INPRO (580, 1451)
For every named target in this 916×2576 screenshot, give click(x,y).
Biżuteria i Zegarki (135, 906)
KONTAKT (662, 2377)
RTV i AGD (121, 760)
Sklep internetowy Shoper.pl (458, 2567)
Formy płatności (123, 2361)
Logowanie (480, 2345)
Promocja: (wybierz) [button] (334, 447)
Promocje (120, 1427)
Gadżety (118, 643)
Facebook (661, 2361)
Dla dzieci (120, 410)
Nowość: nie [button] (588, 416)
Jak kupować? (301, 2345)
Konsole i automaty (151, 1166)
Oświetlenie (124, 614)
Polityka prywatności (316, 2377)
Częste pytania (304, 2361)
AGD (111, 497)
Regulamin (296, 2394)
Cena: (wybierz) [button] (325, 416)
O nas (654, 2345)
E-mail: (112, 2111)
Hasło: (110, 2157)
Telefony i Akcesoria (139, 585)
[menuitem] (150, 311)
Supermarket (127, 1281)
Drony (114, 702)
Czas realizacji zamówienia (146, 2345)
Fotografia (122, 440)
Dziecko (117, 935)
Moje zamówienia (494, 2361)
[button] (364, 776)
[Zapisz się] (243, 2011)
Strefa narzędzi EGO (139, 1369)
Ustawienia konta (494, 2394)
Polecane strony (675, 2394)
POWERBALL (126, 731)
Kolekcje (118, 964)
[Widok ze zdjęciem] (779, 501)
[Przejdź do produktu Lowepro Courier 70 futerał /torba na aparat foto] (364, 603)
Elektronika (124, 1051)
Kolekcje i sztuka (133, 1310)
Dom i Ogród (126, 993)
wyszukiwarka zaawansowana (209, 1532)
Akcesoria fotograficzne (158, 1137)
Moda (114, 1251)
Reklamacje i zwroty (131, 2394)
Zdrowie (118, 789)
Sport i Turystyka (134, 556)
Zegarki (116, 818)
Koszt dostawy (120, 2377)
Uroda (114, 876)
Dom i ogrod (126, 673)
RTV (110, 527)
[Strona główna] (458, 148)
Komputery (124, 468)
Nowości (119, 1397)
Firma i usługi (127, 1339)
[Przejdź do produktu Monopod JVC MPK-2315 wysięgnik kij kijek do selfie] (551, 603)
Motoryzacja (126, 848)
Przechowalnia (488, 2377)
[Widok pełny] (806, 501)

·····

## Task item
From top to bottom, return the material above unchanged.

## Exercise response
INPRO (580, 1451)
For every named target in this 916×2576 screenshot, give click(x,y).
Biżuteria i Zegarki (135, 906)
KONTAKT (662, 2377)
RTV i AGD (121, 760)
Sklep internetowy Shoper.pl (458, 2567)
Formy płatności (123, 2361)
Logowanie (480, 2345)
Promocja: (wybierz) [button] (334, 447)
Promocje (120, 1427)
Gadżety (118, 643)
Facebook (661, 2361)
Dla dzieci (120, 410)
Nowość: nie [button] (588, 416)
Jak kupować? (301, 2345)
Konsole i automaty (151, 1166)
Oświetlenie (124, 614)
Polityka prywatności (316, 2377)
Częste pytania (304, 2361)
AGD (111, 497)
Regulamin (296, 2394)
Cena: (wybierz) [button] (325, 416)
O nas (654, 2345)
E-mail: (112, 2111)
Hasło: (110, 2157)
Telefony i Akcesoria (139, 585)
[menuitem] (150, 311)
Supermarket (127, 1281)
Drony (114, 702)
Czas realizacji zamówienia (146, 2345)
Fotografia (122, 440)
Dziecko (117, 935)
Moje zamówienia (494, 2361)
[button] (364, 776)
[Zapisz się] (243, 2011)
Strefa narzędzi EGO (139, 1369)
Ustawienia konta (494, 2394)
Polecane strony (675, 2394)
POWERBALL (126, 731)
Kolekcje (118, 964)
[Widok ze zdjęciem] (779, 501)
[Przejdź do produktu Lowepro Courier 70 futerał /torba na aparat foto] (364, 603)
Elektronika (124, 1051)
Kolekcje i sztuka (133, 1310)
Dom i Ogród (126, 993)
wyszukiwarka zaawansowana (209, 1532)
Akcesoria fotograficzne (158, 1137)
Moda (114, 1251)
Reklamacje i zwroty (131, 2394)
Zdrowie (118, 789)
Sport i Turystyka (134, 556)
Zegarki (116, 818)
Koszt dostawy (120, 2377)
Uroda (114, 876)
Dom i ogrod (126, 673)
RTV (110, 527)
[Strona główna] (458, 148)
Komputery (124, 468)
Nowości (119, 1397)
Firma i usługi (127, 1339)
[Przejdź do produktu Monopod JVC MPK-2315 wysięgnik kij kijek do selfie] (551, 603)
Motoryzacja (126, 848)
Przechowalnia (488, 2377)
[Widok pełny] (806, 501)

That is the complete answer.